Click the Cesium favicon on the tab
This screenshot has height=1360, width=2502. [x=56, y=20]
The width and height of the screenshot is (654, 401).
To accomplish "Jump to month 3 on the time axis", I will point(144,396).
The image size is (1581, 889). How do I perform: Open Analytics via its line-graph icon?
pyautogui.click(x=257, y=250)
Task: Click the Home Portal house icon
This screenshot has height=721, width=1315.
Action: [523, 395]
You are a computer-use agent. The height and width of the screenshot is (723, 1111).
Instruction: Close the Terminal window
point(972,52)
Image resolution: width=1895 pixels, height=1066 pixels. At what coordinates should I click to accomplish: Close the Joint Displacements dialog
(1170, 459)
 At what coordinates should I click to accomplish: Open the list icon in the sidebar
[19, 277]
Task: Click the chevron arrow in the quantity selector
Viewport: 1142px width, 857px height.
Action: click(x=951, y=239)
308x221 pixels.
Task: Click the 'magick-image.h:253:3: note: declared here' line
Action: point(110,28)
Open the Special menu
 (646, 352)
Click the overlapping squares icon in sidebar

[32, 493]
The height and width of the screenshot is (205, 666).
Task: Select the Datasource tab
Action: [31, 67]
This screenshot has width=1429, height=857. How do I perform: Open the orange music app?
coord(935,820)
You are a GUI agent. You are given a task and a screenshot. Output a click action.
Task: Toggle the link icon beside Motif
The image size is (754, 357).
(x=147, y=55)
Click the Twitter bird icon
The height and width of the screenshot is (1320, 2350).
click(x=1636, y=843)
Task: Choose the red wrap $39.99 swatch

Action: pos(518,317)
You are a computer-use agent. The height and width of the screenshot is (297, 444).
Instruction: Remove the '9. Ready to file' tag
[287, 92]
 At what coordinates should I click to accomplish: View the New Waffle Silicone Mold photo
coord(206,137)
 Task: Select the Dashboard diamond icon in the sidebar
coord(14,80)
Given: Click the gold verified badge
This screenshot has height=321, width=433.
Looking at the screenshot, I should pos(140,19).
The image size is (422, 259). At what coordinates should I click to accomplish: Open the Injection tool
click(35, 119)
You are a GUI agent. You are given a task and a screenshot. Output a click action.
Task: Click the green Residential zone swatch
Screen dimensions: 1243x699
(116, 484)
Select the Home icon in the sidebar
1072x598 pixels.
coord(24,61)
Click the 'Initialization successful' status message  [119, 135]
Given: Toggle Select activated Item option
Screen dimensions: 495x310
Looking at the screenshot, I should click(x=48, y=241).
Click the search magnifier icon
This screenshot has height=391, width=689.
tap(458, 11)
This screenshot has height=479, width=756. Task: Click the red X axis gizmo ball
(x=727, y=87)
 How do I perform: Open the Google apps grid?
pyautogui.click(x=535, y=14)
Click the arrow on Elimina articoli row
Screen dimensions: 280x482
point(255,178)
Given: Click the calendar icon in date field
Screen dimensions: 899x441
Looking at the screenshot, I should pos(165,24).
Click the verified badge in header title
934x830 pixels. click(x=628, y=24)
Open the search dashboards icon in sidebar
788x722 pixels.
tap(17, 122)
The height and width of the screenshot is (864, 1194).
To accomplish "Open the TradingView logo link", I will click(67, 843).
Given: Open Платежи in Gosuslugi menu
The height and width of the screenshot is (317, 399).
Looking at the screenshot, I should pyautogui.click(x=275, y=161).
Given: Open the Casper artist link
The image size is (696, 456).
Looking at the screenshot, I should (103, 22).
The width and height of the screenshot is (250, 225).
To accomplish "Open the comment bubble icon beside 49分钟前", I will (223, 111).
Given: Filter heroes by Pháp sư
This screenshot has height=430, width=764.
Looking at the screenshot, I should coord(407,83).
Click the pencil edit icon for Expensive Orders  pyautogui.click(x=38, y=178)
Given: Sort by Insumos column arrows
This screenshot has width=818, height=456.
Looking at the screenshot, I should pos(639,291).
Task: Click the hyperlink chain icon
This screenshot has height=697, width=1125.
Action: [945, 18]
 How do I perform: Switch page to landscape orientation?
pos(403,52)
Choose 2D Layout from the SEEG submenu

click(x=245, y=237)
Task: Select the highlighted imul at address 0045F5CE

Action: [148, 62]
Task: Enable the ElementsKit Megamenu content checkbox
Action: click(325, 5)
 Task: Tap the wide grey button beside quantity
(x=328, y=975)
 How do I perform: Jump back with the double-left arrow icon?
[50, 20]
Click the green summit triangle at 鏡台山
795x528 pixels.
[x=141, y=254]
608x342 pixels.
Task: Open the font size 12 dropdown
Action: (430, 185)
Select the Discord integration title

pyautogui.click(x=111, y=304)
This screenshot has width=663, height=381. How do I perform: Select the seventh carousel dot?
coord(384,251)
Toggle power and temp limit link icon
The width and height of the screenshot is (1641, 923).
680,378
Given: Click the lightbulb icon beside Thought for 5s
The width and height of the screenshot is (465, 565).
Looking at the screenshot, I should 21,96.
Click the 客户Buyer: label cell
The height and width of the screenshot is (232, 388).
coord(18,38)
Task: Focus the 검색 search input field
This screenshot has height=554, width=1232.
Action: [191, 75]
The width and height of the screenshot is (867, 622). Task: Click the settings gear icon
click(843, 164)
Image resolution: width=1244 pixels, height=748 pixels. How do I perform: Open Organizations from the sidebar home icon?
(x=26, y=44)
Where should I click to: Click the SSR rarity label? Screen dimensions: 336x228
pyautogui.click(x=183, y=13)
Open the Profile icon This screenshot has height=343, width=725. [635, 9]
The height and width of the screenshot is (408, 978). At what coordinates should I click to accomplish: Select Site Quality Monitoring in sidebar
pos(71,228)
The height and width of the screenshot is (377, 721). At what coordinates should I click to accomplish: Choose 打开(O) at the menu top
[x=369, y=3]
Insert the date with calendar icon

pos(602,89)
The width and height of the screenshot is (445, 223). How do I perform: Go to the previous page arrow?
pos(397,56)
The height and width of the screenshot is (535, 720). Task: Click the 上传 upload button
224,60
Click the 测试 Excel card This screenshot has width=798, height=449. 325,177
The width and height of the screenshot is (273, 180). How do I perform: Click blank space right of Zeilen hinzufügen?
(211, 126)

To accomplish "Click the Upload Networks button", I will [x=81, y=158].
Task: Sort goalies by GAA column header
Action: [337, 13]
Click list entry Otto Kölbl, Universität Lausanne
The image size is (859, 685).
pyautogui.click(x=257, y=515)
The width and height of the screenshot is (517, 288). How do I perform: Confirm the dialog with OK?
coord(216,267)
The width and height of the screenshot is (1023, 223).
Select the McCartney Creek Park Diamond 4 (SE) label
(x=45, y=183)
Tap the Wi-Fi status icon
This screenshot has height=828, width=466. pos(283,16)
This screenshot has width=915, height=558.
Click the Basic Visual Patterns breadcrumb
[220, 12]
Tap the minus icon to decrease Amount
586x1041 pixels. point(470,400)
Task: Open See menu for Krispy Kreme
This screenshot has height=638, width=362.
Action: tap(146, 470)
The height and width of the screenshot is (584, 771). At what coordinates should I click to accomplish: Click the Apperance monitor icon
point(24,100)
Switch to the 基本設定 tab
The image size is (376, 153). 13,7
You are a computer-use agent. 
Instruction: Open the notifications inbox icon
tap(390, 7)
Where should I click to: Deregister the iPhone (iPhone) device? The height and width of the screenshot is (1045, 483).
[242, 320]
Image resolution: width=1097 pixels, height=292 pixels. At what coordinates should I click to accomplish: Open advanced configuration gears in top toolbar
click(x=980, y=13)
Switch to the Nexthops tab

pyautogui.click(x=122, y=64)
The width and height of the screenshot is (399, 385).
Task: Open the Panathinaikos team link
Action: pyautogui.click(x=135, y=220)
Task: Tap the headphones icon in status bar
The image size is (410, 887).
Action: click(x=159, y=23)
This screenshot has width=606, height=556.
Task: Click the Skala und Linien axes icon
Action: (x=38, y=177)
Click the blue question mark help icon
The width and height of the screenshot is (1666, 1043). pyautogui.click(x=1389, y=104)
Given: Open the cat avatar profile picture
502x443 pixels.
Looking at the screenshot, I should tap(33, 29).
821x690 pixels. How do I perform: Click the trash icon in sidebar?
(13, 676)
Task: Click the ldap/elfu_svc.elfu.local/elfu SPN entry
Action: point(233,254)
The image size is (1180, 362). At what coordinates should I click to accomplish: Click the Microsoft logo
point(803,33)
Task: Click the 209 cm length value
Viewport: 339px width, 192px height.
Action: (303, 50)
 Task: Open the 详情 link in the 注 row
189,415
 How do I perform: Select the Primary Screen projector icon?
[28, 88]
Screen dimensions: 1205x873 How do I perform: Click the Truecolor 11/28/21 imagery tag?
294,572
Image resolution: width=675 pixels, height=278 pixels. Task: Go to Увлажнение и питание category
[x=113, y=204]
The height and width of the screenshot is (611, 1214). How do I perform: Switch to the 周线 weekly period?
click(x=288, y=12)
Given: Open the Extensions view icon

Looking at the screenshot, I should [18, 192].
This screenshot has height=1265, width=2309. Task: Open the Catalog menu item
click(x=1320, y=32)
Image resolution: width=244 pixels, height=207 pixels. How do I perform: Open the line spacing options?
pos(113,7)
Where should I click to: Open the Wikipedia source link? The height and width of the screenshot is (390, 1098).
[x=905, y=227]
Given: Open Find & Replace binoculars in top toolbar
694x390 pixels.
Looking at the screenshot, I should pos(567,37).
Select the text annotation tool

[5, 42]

• _What to work on_:
Can you rewrite the listing lines above, starting at the line that has "Given: Open the Casper artist link" and stopping after the line that has "Action: [945, 18]", with each "icon" replaced by "button" and everything else left unchanged? Give only those lines.

• _Exercise output_:
Given: Open the Casper artist link
The image size is (696, 456).
Looking at the screenshot, I should (103, 22).
The width and height of the screenshot is (250, 225).
To accomplish "Open the comment bubble button beside 49分钟前", I will (223, 111).
Given: Filter heroes by Pháp sư
This screenshot has height=430, width=764.
Looking at the screenshot, I should coord(407,83).
Click the pencil edit button for Expensive Orders  pyautogui.click(x=38, y=178)
Given: Sort by Insumos column arrows
This screenshot has width=818, height=456.
Looking at the screenshot, I should pos(639,291).
Task: Click the hyperlink chain button
This screenshot has height=697, width=1125.
Action: [945, 18]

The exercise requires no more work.